O tabu da morte
Revista Veja, 09/09/2009
O amor e a morte são os dois grandes temas da vida. Sobre o primeiro eu recebo muitos e-mails na coluna da Veja.com. Sobre o segundo, raramente alguém me envia um. Corro o risco de escrever sobre ele aqui porque, mais dia menos dia, todos nós confrontamos com o fim.
Entre nós ocidentais, o tema da morte é um tabu. Erguemos um muro entre os mortos e os vivos, como se assim púdessemos afastar a morte. A palavra de ordem é não falar dela. À diferença de nós, os povos primitivos têm o culto dos ancestrais para entrar em contacto com o falecido, no intuito de reverenciá-lo ou se fazer ajudar por ele. O morto é integrado no mundo dos vivos, que se separam dele sem perdê-lo. Era inclusive afim de que o parente morto não se decompusesse, que os índios brasileiros praticavam a antropafagia. Nada para eles era pior do que a imagem do cadáver se decompondo na terra.
Na falta de um culto dos ancestrais, o recurso que nós temos para superar o drama da morte é a rememoração. Perder o ser amado não significa deixar de tê-lo. Graças à memória, ele pode ficar conosco. Fazer o luto é entender isso. Implica tempo e um trabalho subjetivo que leva à consolação. O chamado “trabalho de luto”, no linguajar dos psicanalistas.
A morte tem que ser desdramatizada para que nós possamos sobreviver a ela e não desperdiçar o tempo que nos resta. Já no século XVI, Montaigne, que refletiu sobre todos os temas de interesse, diz nos Ensaios que é preciso não estranhar a morte, incitando o leitor a se acostumar com ela porque “como não sabemos onde ela nos espera, é melhor esperá-la em todo lugar”. Para Montaigne, essa é a condição da liberdade.
Acostumar-se com a morte não significa se preocupar com ela.
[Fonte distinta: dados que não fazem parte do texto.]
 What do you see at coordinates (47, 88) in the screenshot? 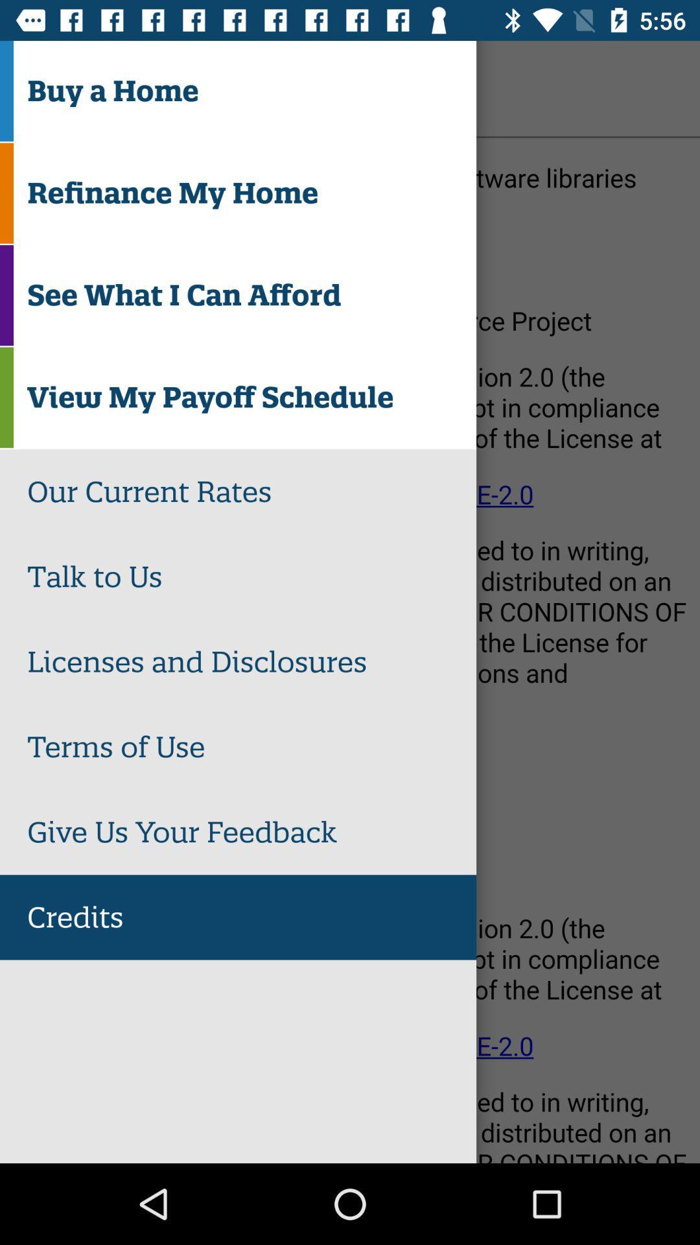
I see `the icon to the left of credits item` at bounding box center [47, 88].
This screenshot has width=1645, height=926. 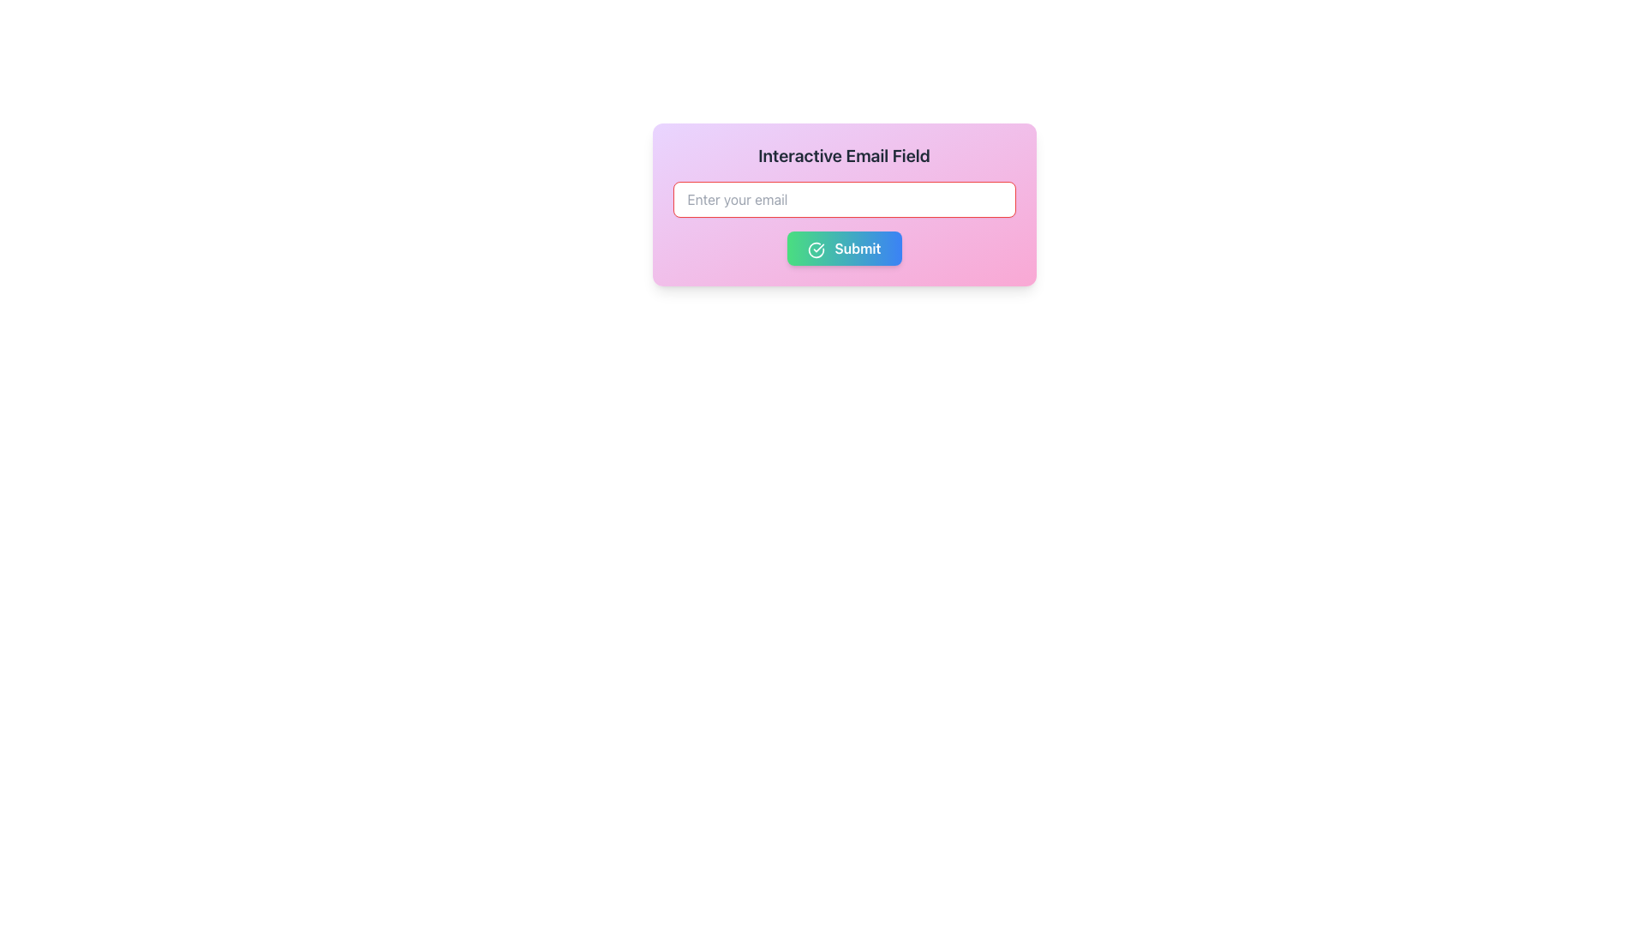 What do you see at coordinates (815, 249) in the screenshot?
I see `the circular green check icon located to the left and slightly above the center of the 'Submit' button, which precedes the 'Submit' label text` at bounding box center [815, 249].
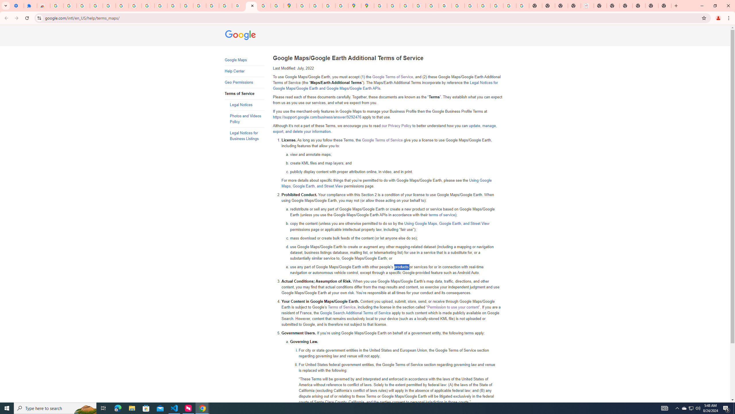 This screenshot has width=735, height=414. What do you see at coordinates (317, 117) in the screenshot?
I see `'https://support.google.com/business/answer/9292476'` at bounding box center [317, 117].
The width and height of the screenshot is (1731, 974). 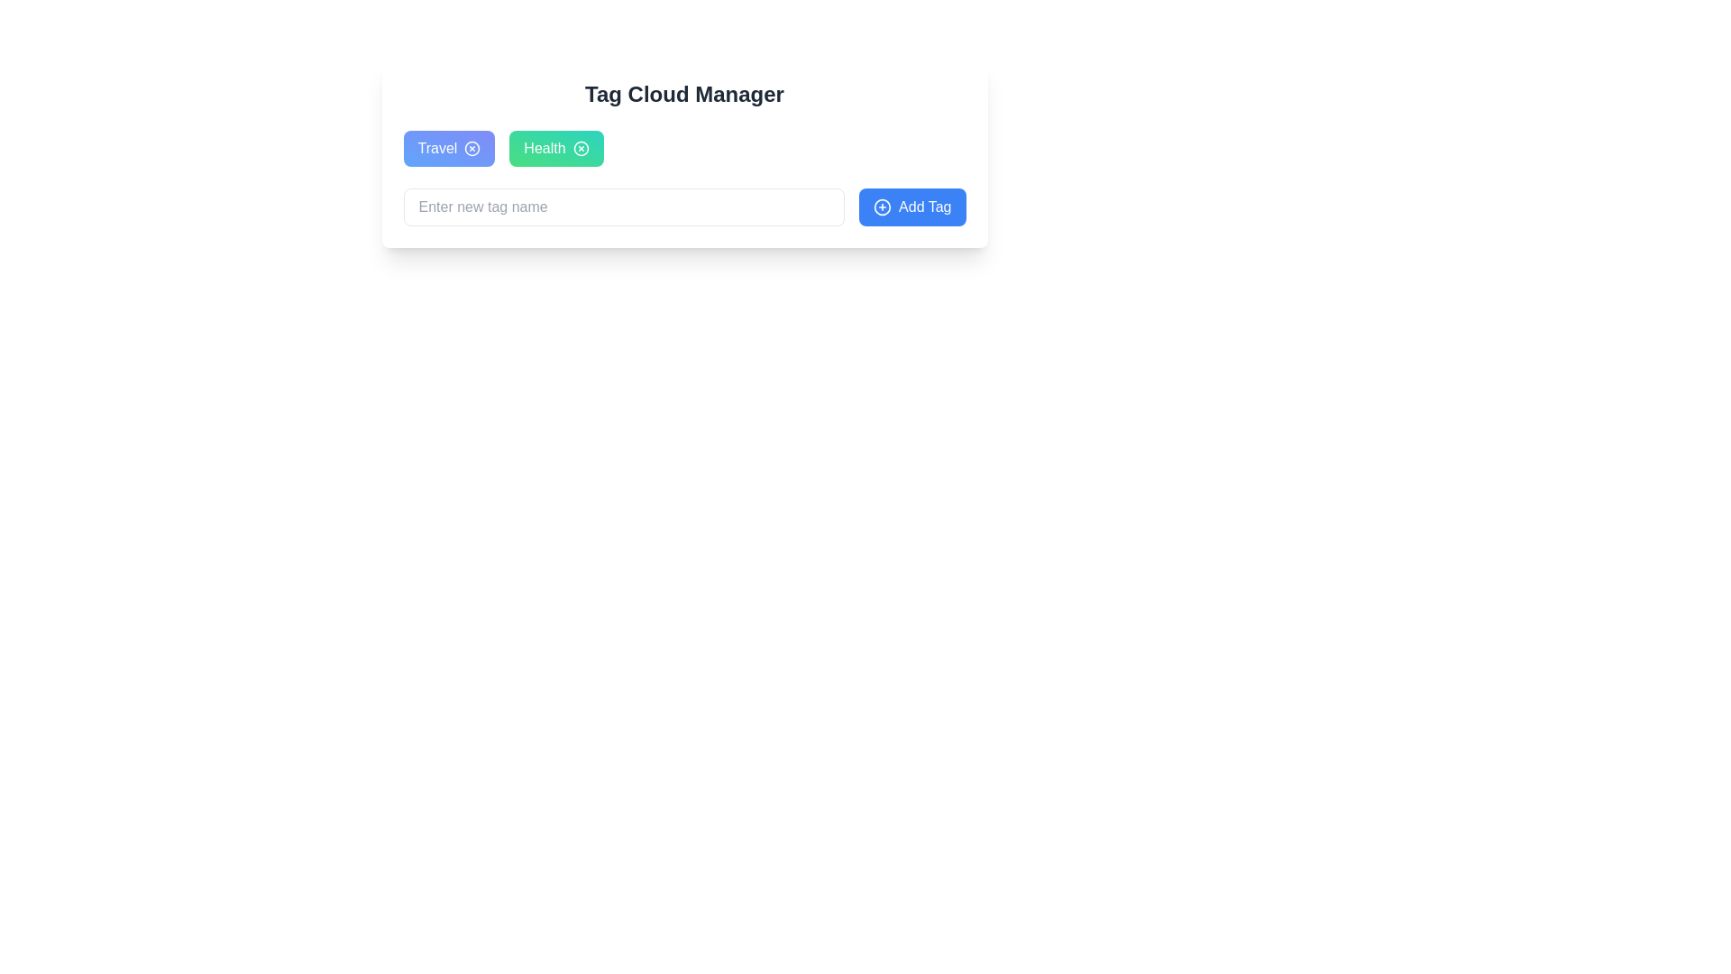 What do you see at coordinates (449, 148) in the screenshot?
I see `the 'Travel' tag component` at bounding box center [449, 148].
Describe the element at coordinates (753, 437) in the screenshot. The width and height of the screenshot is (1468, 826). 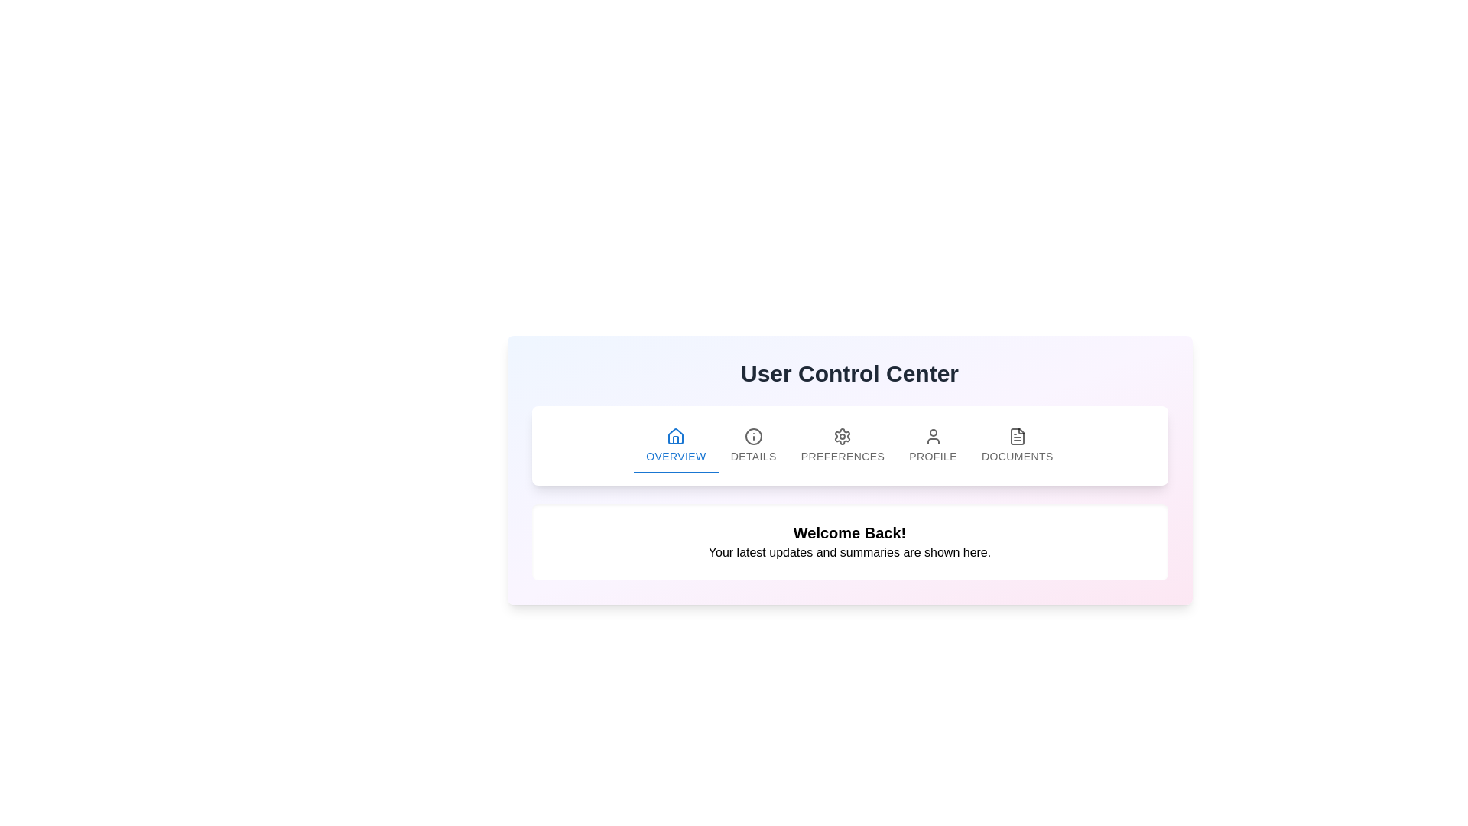
I see `the circular outline of the information icon located in the 'DETAILS' tab under the 'User Control Center' heading` at that location.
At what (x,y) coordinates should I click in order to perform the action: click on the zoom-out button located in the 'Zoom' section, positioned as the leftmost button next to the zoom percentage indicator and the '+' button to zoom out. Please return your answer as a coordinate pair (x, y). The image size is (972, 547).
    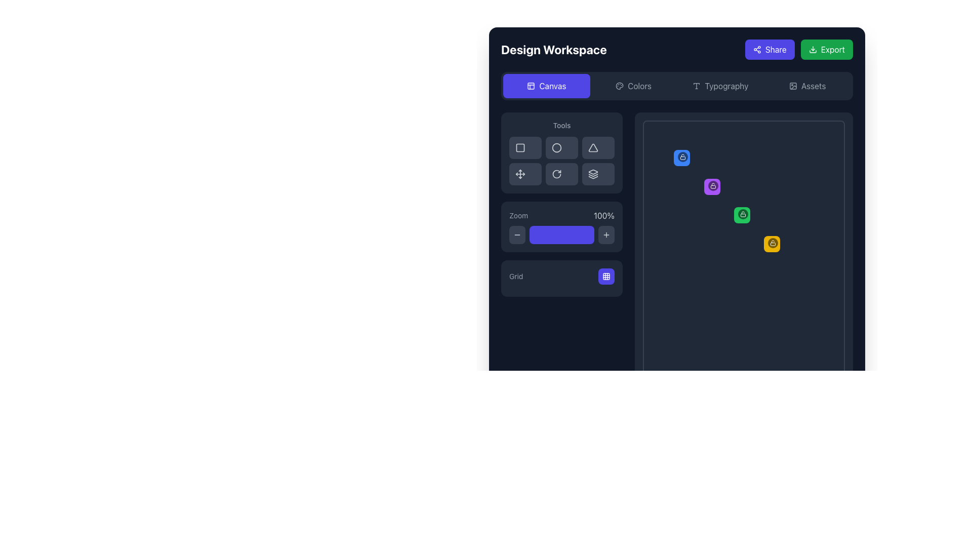
    Looking at the image, I should click on (517, 234).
Nada é pior do que viver angustiado diante da ideia de não poder conservar o ser amado até o fim dos tempos. Quem vive assim, fica infeliz antes da hora. Preocupar-se com o futuro significa perder o presente, deixar de gozar a vida. Temer a perda é como perder.
Carlito Maia, que foi sobretudo um filósofo popular brasileiro, costumava dizer que de nada adianta se preocupar com um problema. Temos que nos ocupar dele e ponto. Porque ocupar-se é uma forma de superar o problema, viver. Preocupar-se, ao contrário, é uma forma de se enterrar em vida, morrer. Talvez por causa dessa ideia, ele tanto sabia ser leve quanto solidário. Valia-se da sua posição prestigiosa na TV Globo para exercer o flower power, celebrar os eventos culturais da cidade enviando flores com bilhetes inesquecíveis. Não está mais vivo, porém graças ao seu espírito, continua entre nós. O escritor vive para escrever, Carlito Maia viveu para merecer a palavra saudoso.